Unsolictited blog follow-up on the topic of business development (from Seth Godin’s blog)


This blog is an unsolicited addendum to a blog post that Seth Godin published yesterday on Understanding Business Development (original post on Seth’s blog here). I respect Seth quite a bit, I just don’t typically read his posts since I find that we tend to have a lot of the same ideas (sometimes at nearly the same times- check out his blog from today here on customers and compare it to my video response to Thad, searchable by the name Thad at http://carolroth.com/spiyt/ and you will see that we are clearly on the same wavelength!). 

I have given up posting several blog topics because Seth posted generally the same thing before I had sorted out all of my thoughts on paper.  However, when I saw the business development topic in my inbox yesterday, I had to look.  Given that I have done dozens of “business development” type deals over the past 14+ years, ranging from mergers and acquisitions to joint ventures to licensing deals, I was tempted by the headline and had to read the post.

Surprisingly, I was in agreement with virtually all that Seth said.  I did find one key element missing and I thought I would expand upon it here.  That is focus, then be flexible.

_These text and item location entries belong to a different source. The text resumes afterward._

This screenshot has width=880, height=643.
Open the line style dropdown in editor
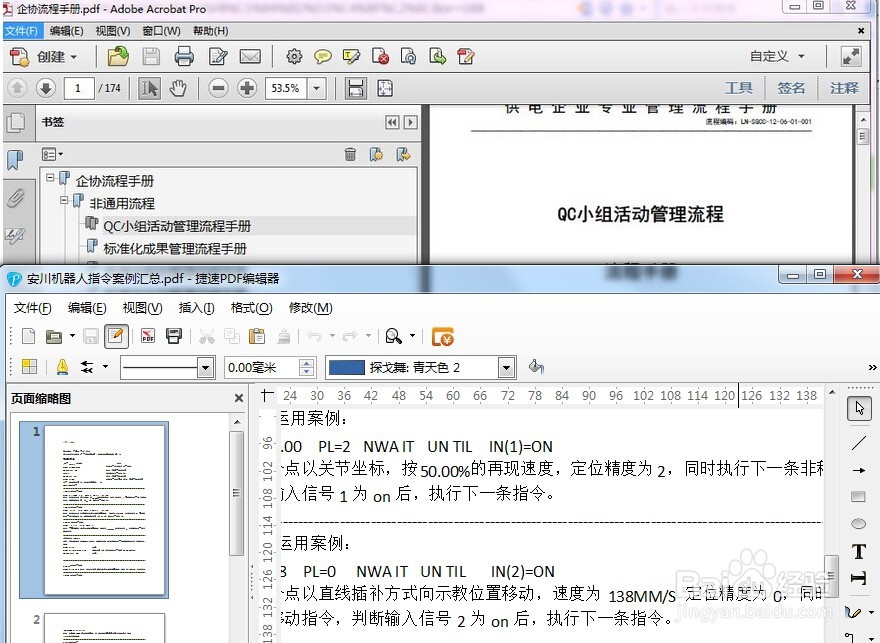(x=207, y=367)
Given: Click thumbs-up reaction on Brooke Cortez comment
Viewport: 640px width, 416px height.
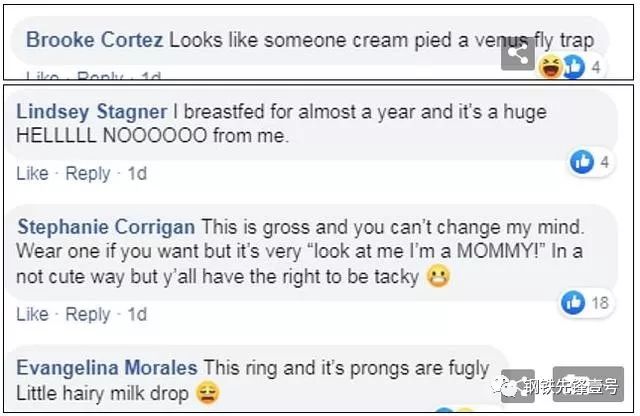Looking at the screenshot, I should coord(574,67).
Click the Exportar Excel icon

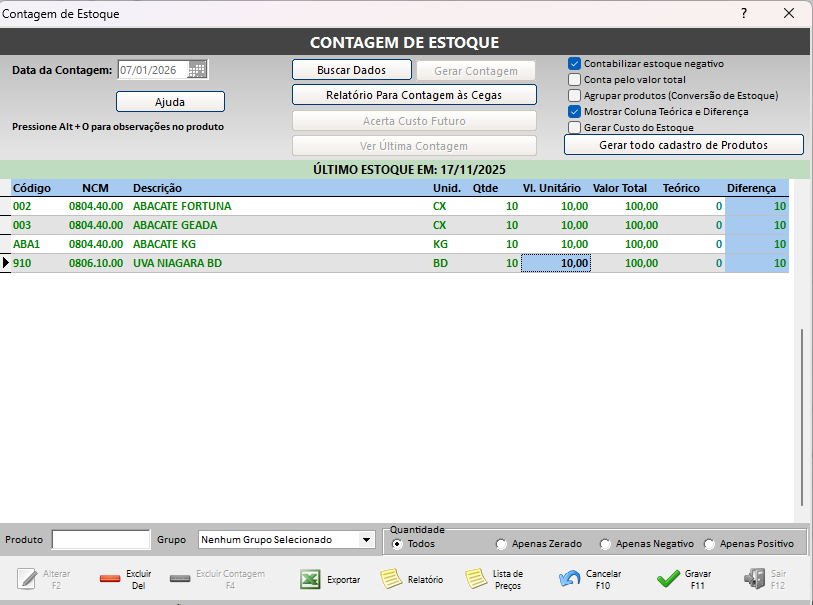pos(311,579)
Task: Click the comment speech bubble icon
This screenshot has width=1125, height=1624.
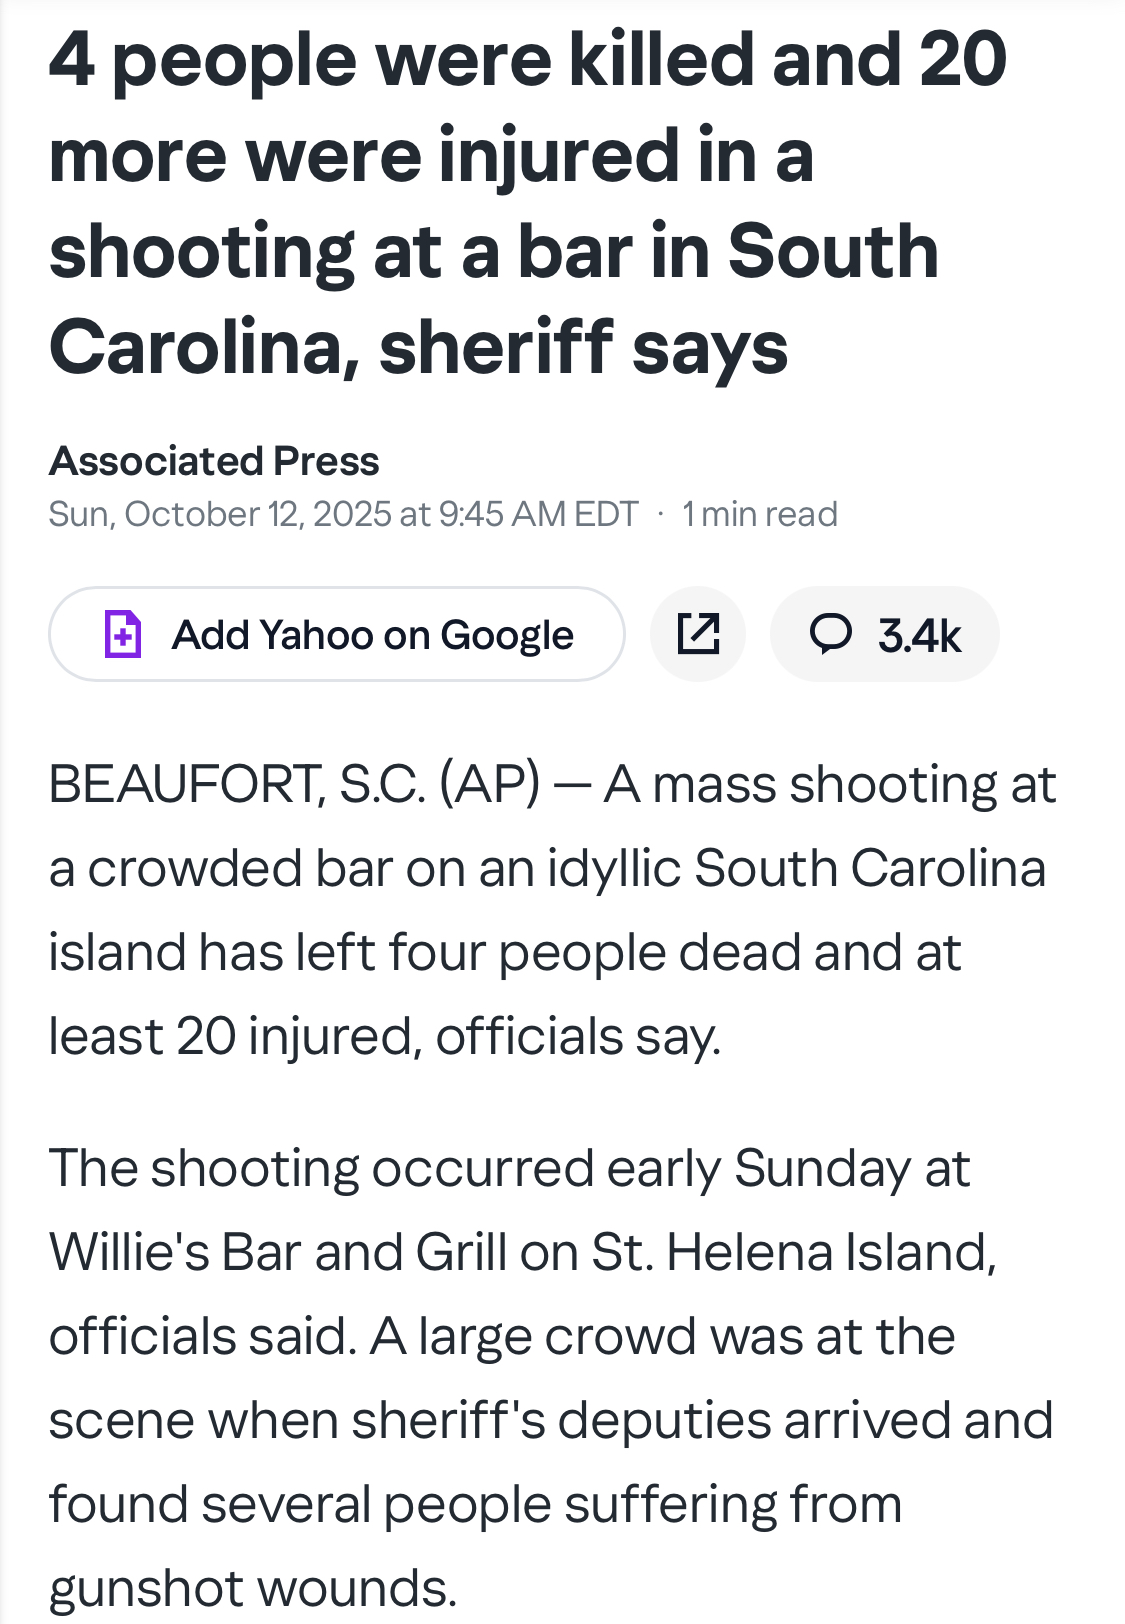Action: tap(831, 634)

While in an ideal world we would all engage in great collective brainstorming meetings where we start with objectives and use creativity to backtrack into a win-win partnership (and get warm chocolate chip cookies and milk as snacks), that usually doesn’t happen in the real world.  Most companies (and by companies, I mean the people who hold business development and C-level decision making titles in companies) don’t do well with unlimited options and ambiguity.  They need concrete ideas, examples and levers. 

The deals I have seen go nowhere all have this in common: they were approached with too much flexibility.  One side saying, “We can do anything you want” is usually met with blank stares.  If you have a partnership to propose, put some specifics and structure around it.  You can present a handful of options (one, two or three- not 18) to get across the breadth of your capabilities, but start out with something specific.   Then find out where the barriers are and demonstrate your flexibility in revising and tweaking the deal to meet each party’s needs.  Most people will do better (and you will have more success) if you give them specifics to comment on rather than general ideas.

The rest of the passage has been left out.